本文抜粋 -

'''

【ホンダ CB500X試乗記事】胸のすくような高回転域の伸びで走るもよし、ねばるトルクの低回転域でトコトコ行くもよし

掲載日:2019年06月28日 試乗インプレ・レビュー    

取材・文・写真/山下 剛

【ホンダ CB500X試乗記事】の画像

HONDA CB500X

CB500シリーズの一角を担う
ミドルクラス・クロスツアラーの実力

ホンダは2018年のミラノショーで「CB500F」、「CBR500R」、「CB500X」の3モデルを発表した。いずれも471cc水冷直列2気筒エンジンを搭載するバイクで、フレームも共通ながら足まわりやフェアリングの変更などによってそれぞれに適切なキャラクターが与えられている。今回、イギリスとマン島で2週間あまりにわたってCB500Xを走らせる機会を得られたので、その乗り心地や使い勝手についてレポートしよう。

ホンダ CB500X 試乗インプレッション

CB500X(400X)の楽しさは
名車CL72/77スクランブラーの再来か

日本では免許制度に合わせて排気量を399ccとした「CBR400R」と「400X」の2車種のみが販売されており、今回レポートするCB500Xを日本で試乗できる機会はかなり限られる。そんなインプレッションにどれだけ意味があるのかとも思うが、CB500Xの最高出力35kWに対して、400Xのそれは34kWとほとんど変わりない。最大トルクは43Nmと38Nmでやや差があるものの、両車のパワーフィールはほぼ相似形になると思われる。それを踏まえれば、このインプレッションにも意味があるのではないかと思い、記事を書き進める次第だ。他の試乗記事とはやや趣向が異なるが、それを踏まえて読んでいただければ幸いである。

【ホンダ CB500X試乗記事】の画像の試乗インプレッション

高速道路では6速4000rpmあたりがもっとも落ち着くエンジンフィーリングで、そのときの速度はおよそ60mph(96km/h)。高回転をきっちり使えば追い越しのパワーにも余裕がある。

'''

(元データ)
'''

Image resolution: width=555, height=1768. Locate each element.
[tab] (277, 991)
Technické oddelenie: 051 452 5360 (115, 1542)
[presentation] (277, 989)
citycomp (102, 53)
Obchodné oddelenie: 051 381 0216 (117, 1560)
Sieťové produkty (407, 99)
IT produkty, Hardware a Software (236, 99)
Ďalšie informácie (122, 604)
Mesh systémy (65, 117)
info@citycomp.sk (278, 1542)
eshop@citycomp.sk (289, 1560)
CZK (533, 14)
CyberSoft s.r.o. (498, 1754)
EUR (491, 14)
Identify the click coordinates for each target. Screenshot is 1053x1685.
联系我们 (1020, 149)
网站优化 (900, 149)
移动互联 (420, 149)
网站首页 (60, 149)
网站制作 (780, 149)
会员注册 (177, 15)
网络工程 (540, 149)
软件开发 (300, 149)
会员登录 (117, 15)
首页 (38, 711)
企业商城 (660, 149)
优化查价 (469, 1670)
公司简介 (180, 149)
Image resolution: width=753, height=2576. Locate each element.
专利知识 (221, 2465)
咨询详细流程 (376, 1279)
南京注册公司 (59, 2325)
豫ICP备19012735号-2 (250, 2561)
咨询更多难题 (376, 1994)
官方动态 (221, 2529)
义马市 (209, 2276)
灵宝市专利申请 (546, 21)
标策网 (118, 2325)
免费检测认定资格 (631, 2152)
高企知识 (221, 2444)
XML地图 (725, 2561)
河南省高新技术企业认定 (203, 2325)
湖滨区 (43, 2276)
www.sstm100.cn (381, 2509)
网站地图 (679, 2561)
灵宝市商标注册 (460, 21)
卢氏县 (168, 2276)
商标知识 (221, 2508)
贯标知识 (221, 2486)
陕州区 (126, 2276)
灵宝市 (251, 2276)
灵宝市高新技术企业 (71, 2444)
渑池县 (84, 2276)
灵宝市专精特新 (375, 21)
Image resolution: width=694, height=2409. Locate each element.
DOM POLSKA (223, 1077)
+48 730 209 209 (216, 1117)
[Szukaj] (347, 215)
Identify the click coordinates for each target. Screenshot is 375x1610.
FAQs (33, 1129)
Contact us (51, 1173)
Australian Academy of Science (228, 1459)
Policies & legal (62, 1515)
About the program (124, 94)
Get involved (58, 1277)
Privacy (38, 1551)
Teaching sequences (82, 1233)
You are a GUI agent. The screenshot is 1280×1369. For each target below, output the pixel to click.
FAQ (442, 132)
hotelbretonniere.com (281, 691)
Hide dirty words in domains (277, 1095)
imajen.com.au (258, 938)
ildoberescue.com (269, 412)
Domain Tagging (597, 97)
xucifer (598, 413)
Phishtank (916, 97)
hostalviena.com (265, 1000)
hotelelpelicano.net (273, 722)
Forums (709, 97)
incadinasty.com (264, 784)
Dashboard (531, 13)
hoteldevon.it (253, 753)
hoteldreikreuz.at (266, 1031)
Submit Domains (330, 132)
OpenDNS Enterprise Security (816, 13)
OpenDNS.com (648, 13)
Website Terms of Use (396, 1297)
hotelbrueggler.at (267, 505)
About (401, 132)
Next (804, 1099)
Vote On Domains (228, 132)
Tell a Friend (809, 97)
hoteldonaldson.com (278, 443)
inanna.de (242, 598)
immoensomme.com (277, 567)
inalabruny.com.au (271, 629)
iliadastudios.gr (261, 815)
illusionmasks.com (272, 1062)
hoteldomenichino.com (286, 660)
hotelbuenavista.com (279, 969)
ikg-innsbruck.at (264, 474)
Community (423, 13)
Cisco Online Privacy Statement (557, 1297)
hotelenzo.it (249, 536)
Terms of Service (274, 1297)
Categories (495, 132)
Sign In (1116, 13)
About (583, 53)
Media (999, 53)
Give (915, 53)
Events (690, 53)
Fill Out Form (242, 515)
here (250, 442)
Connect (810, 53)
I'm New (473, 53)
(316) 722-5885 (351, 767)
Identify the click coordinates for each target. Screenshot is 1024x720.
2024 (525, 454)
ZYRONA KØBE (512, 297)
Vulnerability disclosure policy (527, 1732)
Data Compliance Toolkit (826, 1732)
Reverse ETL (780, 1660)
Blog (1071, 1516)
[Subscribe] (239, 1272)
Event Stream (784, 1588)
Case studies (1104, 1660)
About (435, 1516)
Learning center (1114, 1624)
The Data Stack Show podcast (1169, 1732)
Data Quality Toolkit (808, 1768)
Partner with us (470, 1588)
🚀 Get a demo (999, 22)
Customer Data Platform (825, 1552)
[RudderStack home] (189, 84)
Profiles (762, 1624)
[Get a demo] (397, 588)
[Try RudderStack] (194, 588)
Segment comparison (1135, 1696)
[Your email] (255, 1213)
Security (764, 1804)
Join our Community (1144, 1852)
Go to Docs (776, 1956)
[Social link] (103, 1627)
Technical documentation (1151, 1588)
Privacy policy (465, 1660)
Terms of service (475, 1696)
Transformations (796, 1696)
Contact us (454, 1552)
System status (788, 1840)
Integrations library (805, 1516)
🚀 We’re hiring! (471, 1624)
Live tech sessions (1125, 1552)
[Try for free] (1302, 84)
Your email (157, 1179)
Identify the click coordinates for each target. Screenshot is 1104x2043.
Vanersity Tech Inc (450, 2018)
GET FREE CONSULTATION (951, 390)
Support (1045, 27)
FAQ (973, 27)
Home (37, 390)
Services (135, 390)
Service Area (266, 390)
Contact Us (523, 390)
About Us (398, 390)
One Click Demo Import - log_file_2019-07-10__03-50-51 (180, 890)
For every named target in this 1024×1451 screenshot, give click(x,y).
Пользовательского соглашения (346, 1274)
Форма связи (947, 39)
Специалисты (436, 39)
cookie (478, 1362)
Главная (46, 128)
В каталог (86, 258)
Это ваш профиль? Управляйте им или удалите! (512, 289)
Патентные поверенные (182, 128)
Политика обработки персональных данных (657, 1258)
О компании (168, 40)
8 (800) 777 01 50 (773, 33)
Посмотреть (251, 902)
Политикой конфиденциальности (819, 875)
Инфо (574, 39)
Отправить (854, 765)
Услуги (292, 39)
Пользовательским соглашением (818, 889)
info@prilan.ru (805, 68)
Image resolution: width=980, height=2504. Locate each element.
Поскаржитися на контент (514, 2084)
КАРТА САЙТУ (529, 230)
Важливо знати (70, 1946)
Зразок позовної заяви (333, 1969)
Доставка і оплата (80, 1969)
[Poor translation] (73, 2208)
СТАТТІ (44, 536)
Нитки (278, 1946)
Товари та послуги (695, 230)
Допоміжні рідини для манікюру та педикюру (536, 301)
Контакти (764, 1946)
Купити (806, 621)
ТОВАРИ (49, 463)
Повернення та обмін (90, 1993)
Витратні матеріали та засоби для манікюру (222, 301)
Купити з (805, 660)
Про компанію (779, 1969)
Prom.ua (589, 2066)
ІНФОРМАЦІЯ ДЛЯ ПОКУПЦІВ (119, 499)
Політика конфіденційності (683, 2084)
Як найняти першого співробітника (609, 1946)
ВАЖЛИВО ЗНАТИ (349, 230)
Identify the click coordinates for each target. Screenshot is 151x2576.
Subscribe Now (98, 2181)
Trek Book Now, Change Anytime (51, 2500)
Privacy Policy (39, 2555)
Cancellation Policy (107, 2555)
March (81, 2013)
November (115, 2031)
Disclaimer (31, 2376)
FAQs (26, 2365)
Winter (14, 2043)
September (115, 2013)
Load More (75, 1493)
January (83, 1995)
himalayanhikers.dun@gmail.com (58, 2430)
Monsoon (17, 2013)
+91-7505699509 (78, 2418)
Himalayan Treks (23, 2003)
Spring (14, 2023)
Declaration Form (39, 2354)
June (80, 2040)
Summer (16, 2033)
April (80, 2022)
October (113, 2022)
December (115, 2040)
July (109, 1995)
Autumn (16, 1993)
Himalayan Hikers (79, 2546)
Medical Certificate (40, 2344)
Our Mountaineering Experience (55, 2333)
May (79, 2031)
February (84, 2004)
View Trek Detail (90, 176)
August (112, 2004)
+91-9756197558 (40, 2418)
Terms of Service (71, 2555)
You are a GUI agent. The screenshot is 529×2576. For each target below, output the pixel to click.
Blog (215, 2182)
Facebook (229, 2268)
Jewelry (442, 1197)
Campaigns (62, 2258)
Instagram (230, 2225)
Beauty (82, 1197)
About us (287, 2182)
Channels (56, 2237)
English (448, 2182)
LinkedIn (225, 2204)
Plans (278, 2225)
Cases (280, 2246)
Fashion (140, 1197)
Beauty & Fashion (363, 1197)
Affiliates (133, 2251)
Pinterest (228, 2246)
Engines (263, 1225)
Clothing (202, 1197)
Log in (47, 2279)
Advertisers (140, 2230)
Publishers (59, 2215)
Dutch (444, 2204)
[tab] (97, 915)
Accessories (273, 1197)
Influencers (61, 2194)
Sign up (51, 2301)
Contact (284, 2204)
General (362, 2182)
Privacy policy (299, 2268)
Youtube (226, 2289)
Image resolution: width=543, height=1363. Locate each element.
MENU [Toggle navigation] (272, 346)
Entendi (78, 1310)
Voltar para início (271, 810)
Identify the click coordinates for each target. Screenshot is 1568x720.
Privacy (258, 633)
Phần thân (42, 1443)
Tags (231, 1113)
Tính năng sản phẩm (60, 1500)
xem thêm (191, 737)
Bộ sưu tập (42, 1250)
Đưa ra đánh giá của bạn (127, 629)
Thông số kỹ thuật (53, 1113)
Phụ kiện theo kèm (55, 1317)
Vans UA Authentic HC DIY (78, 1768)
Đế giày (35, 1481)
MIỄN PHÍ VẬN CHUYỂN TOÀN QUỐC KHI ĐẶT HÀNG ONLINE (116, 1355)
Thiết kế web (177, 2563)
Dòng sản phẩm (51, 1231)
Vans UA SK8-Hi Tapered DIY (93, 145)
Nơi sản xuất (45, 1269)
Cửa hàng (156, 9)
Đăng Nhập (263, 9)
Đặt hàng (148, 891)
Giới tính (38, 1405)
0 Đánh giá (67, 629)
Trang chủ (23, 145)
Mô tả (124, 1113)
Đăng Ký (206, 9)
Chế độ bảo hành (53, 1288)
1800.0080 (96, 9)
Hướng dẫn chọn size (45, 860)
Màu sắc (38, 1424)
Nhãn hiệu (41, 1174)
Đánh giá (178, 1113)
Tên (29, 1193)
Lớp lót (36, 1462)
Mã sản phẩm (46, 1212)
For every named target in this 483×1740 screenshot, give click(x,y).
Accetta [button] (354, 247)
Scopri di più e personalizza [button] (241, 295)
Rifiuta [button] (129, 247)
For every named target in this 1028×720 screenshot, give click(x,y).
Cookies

'''

依頼文 1 - CB500Xの試乗記事で、ホンダが2018年のミラノショーで発表したモデルをすべて挙げてください。
依頼文 2 - CB500Xの試乗記事を、最後の文のあとから書き継いでください。
この作業に一覧は関係しません。

作業結果 1 - CB500F、CBR500R、CB500X

作業結果 2 -
500ccという排気量クラスは、速度域が日本よりも高いヨーロッパでも小さめの部類で、ミドルクラスといえば650〜900ccあたりが主流だ。ではパワーが足りないかというとそんなことはない。高速道路で速度違反しつつ走るならともかく遵法運転をしている限り不足を感じる場面はどこにもない。強いていえば、70mph(112km/h)巡航するとエンジン回転が5000rpm近くになり、やや気ぜわしいと感じる程度だ。

CB500Xを走らせていてもっとも印象的なのはエンジンだ。CB500シリーズの他、レブル500にも搭載されるこの水冷直列2気筒エンジンは、非常によくできていると感じさせられる。低回転域のトルクはちょうどよく、過不足がない。ビッグバイクにはありがちな、恐るおそる気遣いながらスロットル操作する必要はなく、神経質になることなく右手を回せる。アイドリングから4000rpmあたりまでは振動があるが、角がないマイルドなもので、肉体的にも精神的にも疲労につながらない。それでいて2気筒らしい心地良い振動で、バイクを走らせる楽しさを高揚させる。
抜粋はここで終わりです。